RECORDS FOR THE EXERCISE |
-=-=-=-=-

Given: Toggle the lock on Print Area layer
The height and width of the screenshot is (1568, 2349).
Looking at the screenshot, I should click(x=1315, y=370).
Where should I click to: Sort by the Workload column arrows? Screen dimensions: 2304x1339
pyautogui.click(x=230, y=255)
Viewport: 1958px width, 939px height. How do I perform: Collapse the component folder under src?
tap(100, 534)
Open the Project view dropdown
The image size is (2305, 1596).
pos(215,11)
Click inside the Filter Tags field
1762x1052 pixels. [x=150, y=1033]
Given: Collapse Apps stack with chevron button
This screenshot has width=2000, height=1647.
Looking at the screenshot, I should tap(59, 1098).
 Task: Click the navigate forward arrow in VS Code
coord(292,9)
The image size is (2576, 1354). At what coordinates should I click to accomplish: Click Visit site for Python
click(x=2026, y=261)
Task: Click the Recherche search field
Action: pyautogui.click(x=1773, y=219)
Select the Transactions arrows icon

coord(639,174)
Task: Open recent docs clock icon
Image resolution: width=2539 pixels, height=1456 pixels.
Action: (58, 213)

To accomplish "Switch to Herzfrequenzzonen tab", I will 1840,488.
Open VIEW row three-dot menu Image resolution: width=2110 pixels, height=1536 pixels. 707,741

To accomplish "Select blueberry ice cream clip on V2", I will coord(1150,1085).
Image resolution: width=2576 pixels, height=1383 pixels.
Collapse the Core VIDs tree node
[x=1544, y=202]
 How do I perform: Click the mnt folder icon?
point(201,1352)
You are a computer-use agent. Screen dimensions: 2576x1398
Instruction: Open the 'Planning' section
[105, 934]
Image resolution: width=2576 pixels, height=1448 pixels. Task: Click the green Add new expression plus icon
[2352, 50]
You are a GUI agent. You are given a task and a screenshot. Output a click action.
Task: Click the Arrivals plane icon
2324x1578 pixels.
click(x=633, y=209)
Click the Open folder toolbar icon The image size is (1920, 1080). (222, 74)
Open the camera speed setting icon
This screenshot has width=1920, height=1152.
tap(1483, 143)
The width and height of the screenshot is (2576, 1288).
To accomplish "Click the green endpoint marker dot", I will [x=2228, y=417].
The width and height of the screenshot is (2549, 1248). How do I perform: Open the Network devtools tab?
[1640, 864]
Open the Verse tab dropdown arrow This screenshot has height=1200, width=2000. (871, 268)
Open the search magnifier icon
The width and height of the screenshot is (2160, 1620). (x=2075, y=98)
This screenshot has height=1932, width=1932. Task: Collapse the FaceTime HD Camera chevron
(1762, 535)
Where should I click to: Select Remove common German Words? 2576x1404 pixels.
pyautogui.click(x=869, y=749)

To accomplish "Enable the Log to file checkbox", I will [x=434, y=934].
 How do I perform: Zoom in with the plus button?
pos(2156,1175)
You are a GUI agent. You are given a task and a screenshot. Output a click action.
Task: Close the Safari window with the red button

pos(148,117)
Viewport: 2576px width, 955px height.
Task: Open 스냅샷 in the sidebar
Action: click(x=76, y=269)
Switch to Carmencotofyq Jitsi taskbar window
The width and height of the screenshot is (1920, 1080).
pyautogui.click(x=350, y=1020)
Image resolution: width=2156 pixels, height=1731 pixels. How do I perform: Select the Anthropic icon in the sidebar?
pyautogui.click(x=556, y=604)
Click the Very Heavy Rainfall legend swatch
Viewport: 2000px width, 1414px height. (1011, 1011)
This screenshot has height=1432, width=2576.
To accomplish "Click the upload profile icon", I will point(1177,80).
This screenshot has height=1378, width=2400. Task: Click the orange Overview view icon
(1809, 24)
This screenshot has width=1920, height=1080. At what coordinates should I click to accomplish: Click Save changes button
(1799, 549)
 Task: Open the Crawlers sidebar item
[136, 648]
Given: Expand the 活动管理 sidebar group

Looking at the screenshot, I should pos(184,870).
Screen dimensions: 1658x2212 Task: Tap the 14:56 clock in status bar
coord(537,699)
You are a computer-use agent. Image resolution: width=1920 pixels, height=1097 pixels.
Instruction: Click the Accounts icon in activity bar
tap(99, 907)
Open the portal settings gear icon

-=-=-=-=-

DESCRIPTION OF THE TASK | Locate the lines above that contain "computer" and copy them.

REPLY |
You are a computer-use agent. Screen dimensions: 2576x1398
You are a computer-use agent. Image resolution: width=1920 pixels, height=1097 pixels.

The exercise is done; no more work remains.